According to one estimate, total elimination of burning fossil fuels might change the global climate by one degree over a period of 350 years. Even if humanity ceased to exist, the planet would continue to experience extreme fluctuations of climate that would be catastrophic from our point of view. Such considerations are off Gore’s map.

Gore is a moralist, not a scientist. He says that global warming is a moral rather than a political issue. The internal combustion engine is his version of Original Sin. He shows cartoon scales with gold bars balanced against the Earth, as if to reduce this complex issue to a matter of human greed. It’s an expression of the kind of hubris that places human beings at the center of the universe. Gore isn’t really that different from those who think that natural disasters are expressions of God’s wrath.

What strikes me about people of Gore’s mindset is their almost misanthropic negativity. They seem to get a positive pleasure from preaching a gospel of doom. They have little faith in human ingenuity to solve problems and adapt to changes. Gore seems more interested in winning converts than in solving problems. He presents himself as a prophet, a voice crying in the wilderness: “Repent.” His movie ends like a Billy Graham evangelical summons: “Are you ready to change the way you live?”

Raise questions about global warming in the company of true believers and you’ll get the same kind of response you’d get if you questioned the literal truth of the Bible in the company of Christian fundamentalists. For disciples of global warming, “An Inconvenient Truth” will be like catnip, an act of atonement for our affluence and excesses.

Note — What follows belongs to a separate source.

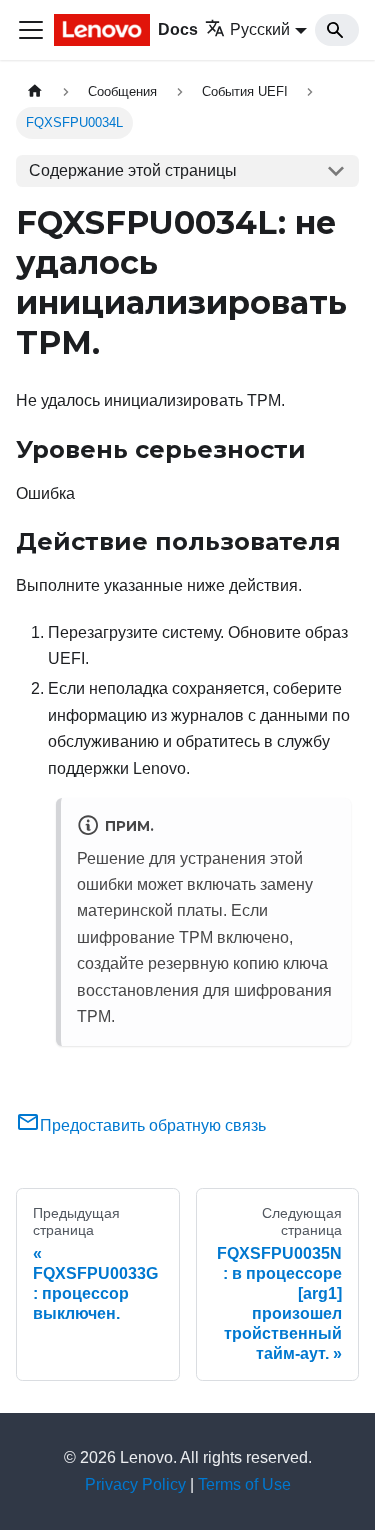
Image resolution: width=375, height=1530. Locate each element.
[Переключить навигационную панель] (31, 30)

“Every school, college, and church group, and everyone else beyond the sway of General Motors, ExxonMobil, and the White House should see this movie,” wrote Denby. That’s a perfect example of the knee-jerk demonization we associate with religious extremists. I’m reminded that Sean Penn keeps an Ann Coulter doll which he disfigures with cigarettes in unmentionable places. What does that tell us? That enlightened secular liberals may resort to voodoo too. One more inconvenient truth.